Titolo: Maps to the Stars
Regia: David Cronemberg
Anno: 2014
Paese: Canada/Usa
Giudizio: 4/5
La famiglia Weiss si sta facendo strada nella assolata California del sud, tra soldi, sogni, fama, invidie, desiderio ed implacabili fantasmi. Sanford Weiss è un famoso terapista televisivo con una lunga lista di clienti molto famosi, sua moglie Cristina Weiss si occupa della carriera del figlio 13enne, star della televisione. La coppia ha un’altra figlia, Agatha: a insaputa di tutti è appena tornata in città, misteriosamente sfregiata. Agatha stringe amicizia con un autista di limousine e diventa l’assistente personale di Havana Segrand, un’attrice ossessionata nel voler interpretare il ruolo che fu della madre nel remake di un grande film del passato. Il fantasma della madre, morta in un incendio, continua a turbare la sua vita. Agatha è alla ricerca di redenzione e anche in questo regno dell’artificiale, dell’ultraterreno e della finzione, è determinata a trovarla. A qualunque costo.

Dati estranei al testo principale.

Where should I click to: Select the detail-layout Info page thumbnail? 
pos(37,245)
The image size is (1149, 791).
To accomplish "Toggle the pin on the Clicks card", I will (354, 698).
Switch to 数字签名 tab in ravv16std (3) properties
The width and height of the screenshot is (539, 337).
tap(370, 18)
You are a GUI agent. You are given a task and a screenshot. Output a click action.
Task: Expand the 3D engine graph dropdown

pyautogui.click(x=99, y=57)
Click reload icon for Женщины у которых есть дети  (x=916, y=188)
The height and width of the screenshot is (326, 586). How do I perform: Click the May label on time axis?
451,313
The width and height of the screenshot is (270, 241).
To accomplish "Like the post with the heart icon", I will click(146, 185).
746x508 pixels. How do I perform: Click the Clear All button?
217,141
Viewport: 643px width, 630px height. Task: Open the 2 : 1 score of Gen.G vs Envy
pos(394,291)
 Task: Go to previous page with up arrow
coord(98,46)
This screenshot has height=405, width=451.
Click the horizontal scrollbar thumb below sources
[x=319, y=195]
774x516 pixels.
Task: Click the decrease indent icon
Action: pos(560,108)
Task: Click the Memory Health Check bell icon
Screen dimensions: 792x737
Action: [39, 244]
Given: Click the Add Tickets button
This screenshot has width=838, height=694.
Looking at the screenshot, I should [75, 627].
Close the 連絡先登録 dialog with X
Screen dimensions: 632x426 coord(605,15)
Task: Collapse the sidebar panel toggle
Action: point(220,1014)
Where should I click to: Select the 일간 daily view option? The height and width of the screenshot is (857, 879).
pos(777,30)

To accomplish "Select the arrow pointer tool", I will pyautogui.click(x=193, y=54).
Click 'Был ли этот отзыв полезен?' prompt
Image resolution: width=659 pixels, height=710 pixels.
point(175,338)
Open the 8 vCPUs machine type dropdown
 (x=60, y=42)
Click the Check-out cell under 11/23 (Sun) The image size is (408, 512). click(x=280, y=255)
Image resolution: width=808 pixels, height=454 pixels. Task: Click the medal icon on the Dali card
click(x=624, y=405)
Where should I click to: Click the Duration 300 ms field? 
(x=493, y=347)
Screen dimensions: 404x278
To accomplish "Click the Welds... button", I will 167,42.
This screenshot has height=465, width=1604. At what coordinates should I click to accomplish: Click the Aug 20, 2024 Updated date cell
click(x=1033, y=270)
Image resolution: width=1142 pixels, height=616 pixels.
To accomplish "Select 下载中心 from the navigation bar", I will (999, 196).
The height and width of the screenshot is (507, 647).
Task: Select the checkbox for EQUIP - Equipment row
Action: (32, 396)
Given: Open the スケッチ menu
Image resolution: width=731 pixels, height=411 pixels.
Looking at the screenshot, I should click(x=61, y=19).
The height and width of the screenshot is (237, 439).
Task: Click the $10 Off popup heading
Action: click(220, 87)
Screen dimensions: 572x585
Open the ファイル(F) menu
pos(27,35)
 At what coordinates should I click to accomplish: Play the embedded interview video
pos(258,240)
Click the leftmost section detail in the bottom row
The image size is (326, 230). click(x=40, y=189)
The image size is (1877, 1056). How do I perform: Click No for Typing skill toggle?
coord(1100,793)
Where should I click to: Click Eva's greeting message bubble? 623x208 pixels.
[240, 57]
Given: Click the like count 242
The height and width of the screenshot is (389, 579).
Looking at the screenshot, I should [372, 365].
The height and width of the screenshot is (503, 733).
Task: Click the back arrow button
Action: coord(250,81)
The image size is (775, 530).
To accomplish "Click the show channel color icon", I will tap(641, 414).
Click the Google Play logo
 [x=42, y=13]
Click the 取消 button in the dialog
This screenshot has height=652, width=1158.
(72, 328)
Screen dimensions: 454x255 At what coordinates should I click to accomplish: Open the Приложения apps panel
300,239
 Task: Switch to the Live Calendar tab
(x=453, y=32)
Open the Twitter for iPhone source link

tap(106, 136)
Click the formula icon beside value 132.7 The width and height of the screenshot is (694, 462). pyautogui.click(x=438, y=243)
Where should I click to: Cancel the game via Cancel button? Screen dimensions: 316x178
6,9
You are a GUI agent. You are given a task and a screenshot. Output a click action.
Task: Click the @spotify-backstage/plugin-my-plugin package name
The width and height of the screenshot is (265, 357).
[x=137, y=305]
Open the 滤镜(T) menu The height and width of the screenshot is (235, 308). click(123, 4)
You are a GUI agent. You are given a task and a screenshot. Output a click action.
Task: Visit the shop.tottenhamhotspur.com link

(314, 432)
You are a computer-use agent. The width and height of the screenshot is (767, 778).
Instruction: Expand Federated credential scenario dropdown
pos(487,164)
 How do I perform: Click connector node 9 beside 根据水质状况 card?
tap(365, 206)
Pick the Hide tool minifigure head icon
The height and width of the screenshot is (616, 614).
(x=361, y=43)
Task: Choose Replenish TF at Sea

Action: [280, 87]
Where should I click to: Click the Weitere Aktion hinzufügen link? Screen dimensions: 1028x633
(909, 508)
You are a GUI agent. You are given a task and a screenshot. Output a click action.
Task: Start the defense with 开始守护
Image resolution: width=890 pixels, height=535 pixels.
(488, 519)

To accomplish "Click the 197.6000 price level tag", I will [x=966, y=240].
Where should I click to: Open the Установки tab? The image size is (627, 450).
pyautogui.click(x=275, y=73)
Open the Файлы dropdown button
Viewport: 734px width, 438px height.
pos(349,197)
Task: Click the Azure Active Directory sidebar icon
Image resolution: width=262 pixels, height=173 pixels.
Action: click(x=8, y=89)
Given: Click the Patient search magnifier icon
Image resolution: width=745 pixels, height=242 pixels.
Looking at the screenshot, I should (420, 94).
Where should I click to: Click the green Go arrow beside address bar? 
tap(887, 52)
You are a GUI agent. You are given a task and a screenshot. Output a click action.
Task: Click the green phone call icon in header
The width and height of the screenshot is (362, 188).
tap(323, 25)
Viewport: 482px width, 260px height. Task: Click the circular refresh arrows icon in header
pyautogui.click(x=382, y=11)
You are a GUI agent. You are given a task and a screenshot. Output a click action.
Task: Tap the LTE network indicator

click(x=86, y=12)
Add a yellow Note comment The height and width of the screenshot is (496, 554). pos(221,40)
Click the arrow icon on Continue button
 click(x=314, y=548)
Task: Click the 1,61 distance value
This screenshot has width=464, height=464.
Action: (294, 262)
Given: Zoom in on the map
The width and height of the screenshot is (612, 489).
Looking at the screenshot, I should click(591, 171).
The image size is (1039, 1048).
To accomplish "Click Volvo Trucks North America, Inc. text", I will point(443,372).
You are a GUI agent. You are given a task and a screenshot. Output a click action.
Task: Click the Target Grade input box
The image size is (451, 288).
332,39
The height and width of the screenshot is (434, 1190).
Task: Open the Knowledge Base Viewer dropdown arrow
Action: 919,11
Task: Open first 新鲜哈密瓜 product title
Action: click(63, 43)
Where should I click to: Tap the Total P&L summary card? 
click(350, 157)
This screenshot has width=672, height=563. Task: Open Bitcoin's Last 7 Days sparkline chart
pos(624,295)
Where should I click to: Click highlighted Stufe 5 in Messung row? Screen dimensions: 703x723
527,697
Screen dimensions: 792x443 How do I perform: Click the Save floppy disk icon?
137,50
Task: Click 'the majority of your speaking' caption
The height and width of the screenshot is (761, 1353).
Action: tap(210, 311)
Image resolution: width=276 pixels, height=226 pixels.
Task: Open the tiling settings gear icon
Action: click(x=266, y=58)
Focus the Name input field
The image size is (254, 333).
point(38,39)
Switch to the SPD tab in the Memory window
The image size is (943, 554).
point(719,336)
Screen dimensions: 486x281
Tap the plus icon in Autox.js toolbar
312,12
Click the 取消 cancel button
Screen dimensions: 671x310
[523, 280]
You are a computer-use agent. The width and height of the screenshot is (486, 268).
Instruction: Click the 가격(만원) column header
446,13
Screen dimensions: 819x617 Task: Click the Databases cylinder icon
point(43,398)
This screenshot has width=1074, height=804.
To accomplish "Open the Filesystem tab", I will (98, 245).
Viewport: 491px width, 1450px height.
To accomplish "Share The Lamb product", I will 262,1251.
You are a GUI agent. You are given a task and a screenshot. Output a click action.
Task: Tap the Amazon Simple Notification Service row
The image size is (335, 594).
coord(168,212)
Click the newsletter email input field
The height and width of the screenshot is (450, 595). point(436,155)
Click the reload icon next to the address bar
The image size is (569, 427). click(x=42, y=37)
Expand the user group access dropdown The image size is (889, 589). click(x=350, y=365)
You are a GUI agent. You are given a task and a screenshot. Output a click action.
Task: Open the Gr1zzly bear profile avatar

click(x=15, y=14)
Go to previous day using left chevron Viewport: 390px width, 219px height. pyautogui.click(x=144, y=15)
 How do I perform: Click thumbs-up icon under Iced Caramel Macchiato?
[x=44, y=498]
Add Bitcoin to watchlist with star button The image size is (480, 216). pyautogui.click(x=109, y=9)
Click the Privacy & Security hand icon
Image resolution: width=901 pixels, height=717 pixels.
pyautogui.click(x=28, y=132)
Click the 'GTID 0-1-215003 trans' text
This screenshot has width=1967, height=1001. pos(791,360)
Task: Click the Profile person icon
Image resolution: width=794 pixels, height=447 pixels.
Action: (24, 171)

Qualcuno parla di un Cronemberg minore da Cosmopolis a questa sua ultima opera.
Sembra che la percezione distorta, a differenza del delirio mentale che diventa martirio della carne, come tutta la sua prima filmografia insegnava, sia diventato il vettore principale su cui far convergere le ultime tematiche, di fatto, care da scrutare per il regista.
Il fatto è questo: Maps to the Stars è un film molto curato, intelligente, riflessivo, disperato e particolarmente allucinato oltre che ambizioso e se fosse stato girato da qualsiasi altro regista sarebbe diventato quasi subito un piccolo capolavoro.
Nelle mani dell'outsider canadese, l'illusione delle star sembra quasi la log-line con cui Cronemberg parla di lutto della settima arte, decomposta ad una squallida idea di marketing e di accordi prestabiliti.
Molti sono i momenti che fanno riflettere, in particolare l'adolescente star (simbolo più che mai di come le cose stiano cambiando in peggio) e una Moore in quasi stato di grazia contando che si è potuta permettere una recitazione molto esagerata.
Grottesco e cinico all'inverosimile, con la storia di Agatha però sembra deragliare da questi personaggi prigionieri del loro ego, mettendo quasi una sorta di personaggio esterno che come noi, cerca di dare un senso a una Hollywood che un senso non potrà mai averlo.
A dispetto degli apocalittici che amano solo la violenza e i fiumi di sangue del regista, se scrutano bene potranno vedere come nella sua ultima opera la tragedia greca, così sviluppa il film, è spietata e lascia i protagonisti in una matassa che non saranno in grado di sbrogliare tra incesti, pulsioni primordiali e una freddezza lapidaria che spesso fa molto più male di un fiume di sangue.